Monday 31 December 2018

A couple of final things for the end of the year

So with 2018 drawing to a close, and a new year literally hours away now, I finish up with a couple of things.

First of all, I found a very experimental Android app that allows an Android device, including network radios, to connect to D-STAR, called Peanut, unfortunately it has proven very difficult for me to register on D-STAR as there appears to be no means to do so in the UK without having to use a specific repeater, could be a blessing in disguise considering the danger posed by Chance Callahan KD0MXN on D-STAR, however there has not been anything heard from him in a while even though he reappeared on IRC and his Snoonet server ban had expired, and in the world of Amateur radio it is all about experimentation so why not run this app on the Radio-Tone RT3 and see how it fairs, I'll follow it up in the new year when things return to some normality.

Secondly you'll also remember I came very close to destroying my President Grant II in the summer, but did not do so thanks to a diode, now I know it transmits into a dummy load (and my meter claims it puts out the 4 watts legal power) however I haven't put it on an antenna to test it properly until now, the large antenna on my car roof that I want to use for 10-meters has not been retuned as yet to work on both bands, the radio receives fine, despite the amount of QRM in towns, and while the bands were quiet after my return from work I ran a couple of transmission tests on AM, FM, and SSB, the radio reports on its internal SWR meter that the antenna is an almost perfect match (can never be truly perfect),  and reports that full power output is taking place, to test SSB I had to whistle, I chose channel 19 EU for this as I knew if I used channel 19 UK for the FM tests the muppets would cuss me out as they think 19 is their channel only (they should read Ofcom document Of 364, in particular the paragraph on page 9 that includes the words "channel 19 for mobile use"), the only way to know for certain that transmission is taking place is get reports from a receiving station, though I have a plan up my sleeve for that one.
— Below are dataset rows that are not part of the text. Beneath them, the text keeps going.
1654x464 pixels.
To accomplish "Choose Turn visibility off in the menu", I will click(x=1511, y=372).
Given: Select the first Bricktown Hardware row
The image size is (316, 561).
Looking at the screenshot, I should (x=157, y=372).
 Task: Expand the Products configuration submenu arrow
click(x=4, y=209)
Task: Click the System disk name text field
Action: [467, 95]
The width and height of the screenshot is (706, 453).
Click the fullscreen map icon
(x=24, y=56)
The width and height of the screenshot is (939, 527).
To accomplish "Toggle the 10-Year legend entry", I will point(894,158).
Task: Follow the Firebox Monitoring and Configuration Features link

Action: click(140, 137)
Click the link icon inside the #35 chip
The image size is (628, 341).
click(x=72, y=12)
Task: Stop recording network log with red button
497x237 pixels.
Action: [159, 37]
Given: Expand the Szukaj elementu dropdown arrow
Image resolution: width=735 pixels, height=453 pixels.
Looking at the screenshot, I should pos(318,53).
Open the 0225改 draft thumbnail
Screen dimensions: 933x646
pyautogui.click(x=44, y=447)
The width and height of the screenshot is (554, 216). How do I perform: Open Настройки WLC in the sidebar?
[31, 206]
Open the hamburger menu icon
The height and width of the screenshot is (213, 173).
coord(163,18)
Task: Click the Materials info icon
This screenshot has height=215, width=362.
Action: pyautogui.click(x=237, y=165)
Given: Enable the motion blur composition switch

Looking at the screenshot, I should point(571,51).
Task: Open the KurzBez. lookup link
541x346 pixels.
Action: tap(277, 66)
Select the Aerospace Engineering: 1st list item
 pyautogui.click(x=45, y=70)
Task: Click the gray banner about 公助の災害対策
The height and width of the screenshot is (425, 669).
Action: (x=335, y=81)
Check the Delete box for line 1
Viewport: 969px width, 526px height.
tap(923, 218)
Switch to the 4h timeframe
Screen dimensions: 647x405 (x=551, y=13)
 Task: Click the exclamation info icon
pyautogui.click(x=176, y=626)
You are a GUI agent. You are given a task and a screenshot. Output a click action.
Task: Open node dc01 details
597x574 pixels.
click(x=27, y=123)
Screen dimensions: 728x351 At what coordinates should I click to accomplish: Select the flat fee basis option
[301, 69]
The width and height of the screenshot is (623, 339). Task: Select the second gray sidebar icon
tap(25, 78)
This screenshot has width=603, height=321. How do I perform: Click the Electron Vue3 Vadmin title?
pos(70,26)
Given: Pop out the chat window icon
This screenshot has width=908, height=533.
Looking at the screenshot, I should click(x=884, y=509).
So for my radio plans for 2019? I have a video in the can for that one already and will get that one on YouTube tomorrow as soon as I am able to considering I have work commitments and am on the rota for a closing shift at the pizza shop I work at this evening, though it will be up on my twitter and this blog, and during which I will find out as to why the last video came out 4:3 despite being filmed in 16:9, I filmed the New Year video on Christmas Eve as I've not had a lot of time to fit video filming in the hectic schedule over the last couple of weeks.

So tonight I will be monitoring GB3IR, the network radio (notably channel 00), CB channel 19 UK as part of the Grant II's ongoing tests though I don't hold out hope to hear anything civilised there, and I am debating on including the Jumbospot in the car tonight on the power bank so I can monitor the hubnet at the same time as GB3IR as I can monitor hubnet over DMR, however with me working I may not be able to respond to any calls, though I could be finished before midnight.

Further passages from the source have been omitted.